We first explain the term $\dfrac{dy}{dx}$ where $y=f\left( x \right)$. We then need to integrate the equation once to find all the solutions of the differential equation $\dfrac{dy}{dx}=\dfrac{2x}{y}$. We take one constant term in the form of logarithm for the integration. We get the equation of a circle.

Complete step by step solution:
We have given a differential equation $\dfrac{dy}{dx}=\dfrac{2x}{y}$.
Here $\dfrac{dy}{dx}$ defines the first order differentiation which is expressed as $\dfrac{dy}{dx}=\dfrac{d}{dx}\left( y \right)$.
The main function is $y=f\left( x \right)$.
We have to find the antiderivative or the integral form of the equation.
We first interchange the terms in $\dfrac{dy}{dx}=\dfrac{2x}{y}$ to form the differential form.

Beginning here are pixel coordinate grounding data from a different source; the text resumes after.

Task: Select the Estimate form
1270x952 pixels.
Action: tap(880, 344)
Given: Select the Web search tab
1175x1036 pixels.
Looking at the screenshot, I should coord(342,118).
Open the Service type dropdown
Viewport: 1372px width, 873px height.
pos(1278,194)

So, $\dfrac{dy}{dx}=\dfrac{2x}{y}\Rightarrow ydy=2xdx$
We now need to integrate the function $ydy=2xdx$ to find the solution of the differential equation. We get $\int{ydy}=\int{2xdx}$.
We know the integral form of $\int{{{x}^{n}}dx}=\dfrac{{{x}^{n+1}}}{n+1}+c$.
Simplifying the differential form, we get
$\begin{aligned} & \int{ydy}=\int{2xdx} \\\ & \Rightarrow \dfrac{{{y}^{2}}}{2}=2\times \dfrac{{{x}^{2}}}{2}+k \\\ & \Rightarrow {{y}^{2}}=2{{x}^{2}}+c \\\ \end{aligned}$
Here $c$ is another constant where $c=2k$.
The equation becomes ${{y}^{2}}=2{{x}^{2}}+c$.
The solution of the differential equation $\dfrac{dy}{dx}=\dfrac{2x}{y}$ is ${{y}^{2}}=2{{x}^{2}}+c$.

Note: The solution of the differential equation is the equation of a circle. The first order differentiation of ${{y}^{2}}=2{{x}^{2}}+c$ gives the tangent of the circle for a certain point which is equal to $\dfrac{dy}{dx}=\dfrac{2x}{y}$.